Chinese Song Iambics Generation with Neural Attention-Based Model

Authors: Qixin Wang, Tianyi Luo, Dong Wang, Chao Xing

IJCAI 2016 | Conference PDF | Archive PDF | Plain Text | LLM Run Details

Reproducibility Variable Result LLM Response
Research Type Experimental Both the automatic and subjective evaluation results show that our model indeed can learn the complex structural and rhythmic patterns of Song iambics, and the generation is rather successful.
Researcher Affiliation Collaboration 1CSLT, RIIT, Tsinghua University, China 2Tsinghua National Lab for Information Science and Technology, Beijing, China 3Huilan Limited, Beijing, China 4CIST, Beijing University of Posts and Telecommunications, China
Pseudocode No The paper does not contain pseudocode or a clearly labeled algorithm block.
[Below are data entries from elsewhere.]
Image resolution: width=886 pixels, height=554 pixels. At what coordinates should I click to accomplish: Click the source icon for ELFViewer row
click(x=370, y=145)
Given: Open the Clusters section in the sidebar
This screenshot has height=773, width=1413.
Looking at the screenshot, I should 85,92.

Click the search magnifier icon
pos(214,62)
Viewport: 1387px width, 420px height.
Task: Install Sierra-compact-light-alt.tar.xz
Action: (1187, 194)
Open Source Code No The paper mentions using a 'word2vec tool1' with a URL (https://code.google.com/archive/p/word2vec/), but this refers to a third-party tool used for initialization, not the open-source code for the methodology described in the paper.
Open Datasets No The paper mentions using a 'Song iambics corpus (Songci)' collected from the Internet and the 'Gigaword corpus', but it does not provide concrete access information (link, DOI, repository, or formal citation with author/year for public access) for these datasets.
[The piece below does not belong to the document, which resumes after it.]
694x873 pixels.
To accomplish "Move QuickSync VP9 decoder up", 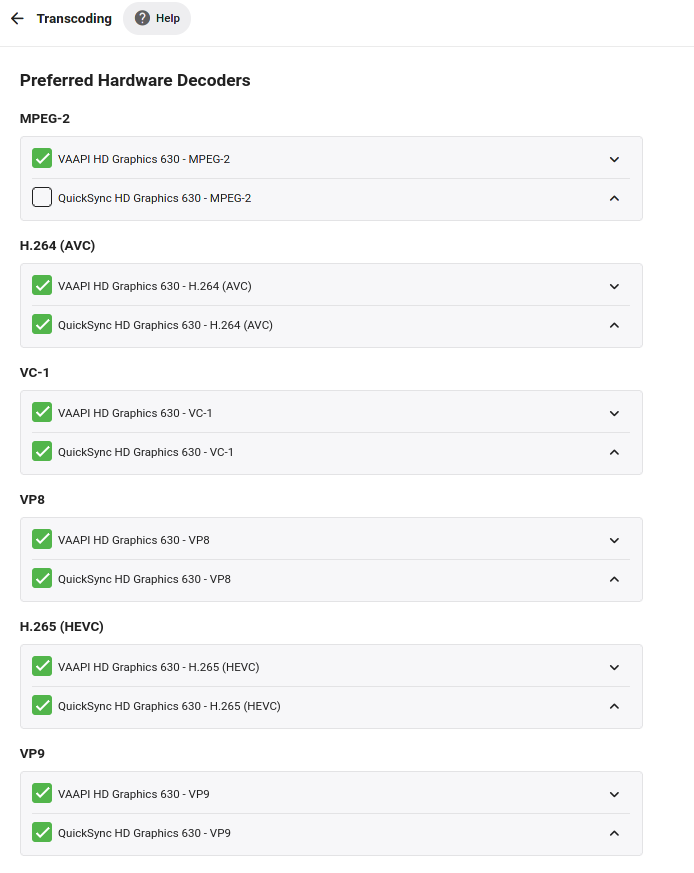I will click(614, 833).
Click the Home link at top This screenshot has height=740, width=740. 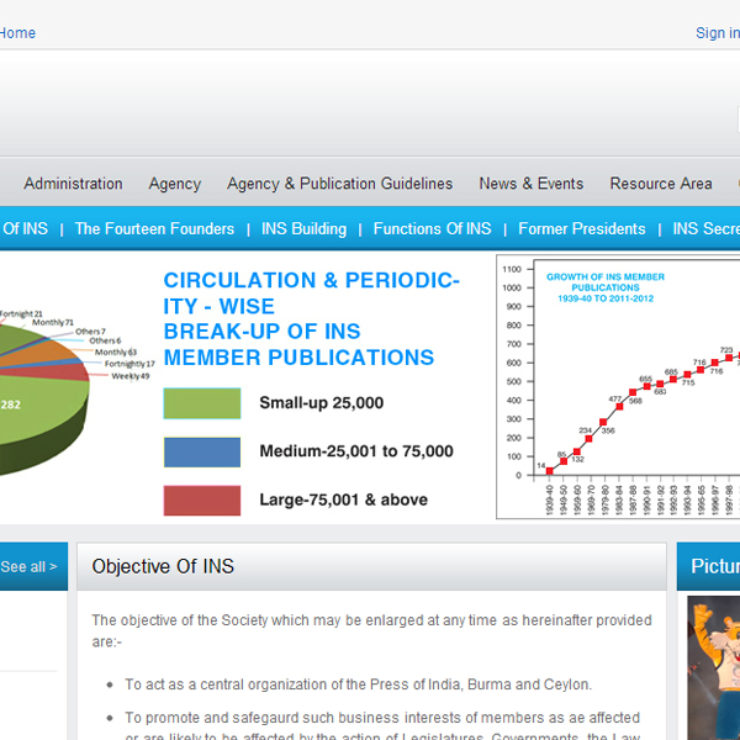[x=17, y=33]
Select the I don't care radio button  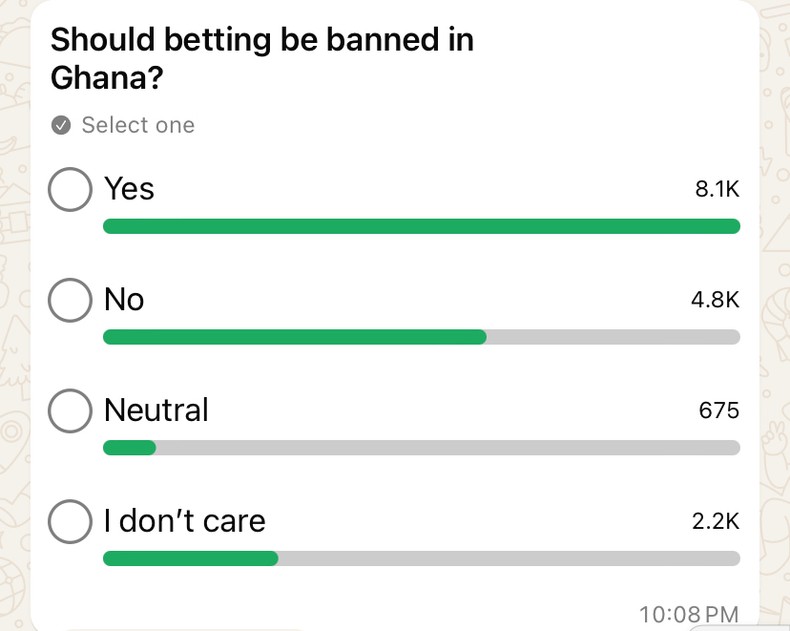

Dataset Splits No The paper specifies training and test sets ('15, 001 are used for training and 688 are used for test.') but does not mention a separate validation split.
Hardware Specification No No specific hardware details (e.g., GPU/CPU models, memory amounts) used for running the experiments are provided in the paper.
Software Dependencies No The paper mentions 'Moses tool [Koehn et al., 2007]' and 'Ada Delta algorithm [Zeiler, 2012]', but it does not provide specific version numbers for software components required to reproduce the experiment.
Experiment Setup Yes For the attention model, both the encoder and decoder involve a recurrent hidden layer that contains 500 hidden units, and a non-recurrent hidden layer that contains 600 units. A max-out non-linear layer is then employed to reduce the dimensionality to 300, followed by a linear transform to generate the output units that correspond to the possible Chinese characters. The model is trained with the Ada Delta algorithm [Zeiler, 2012], where the minibatch is set to be 60 sentences.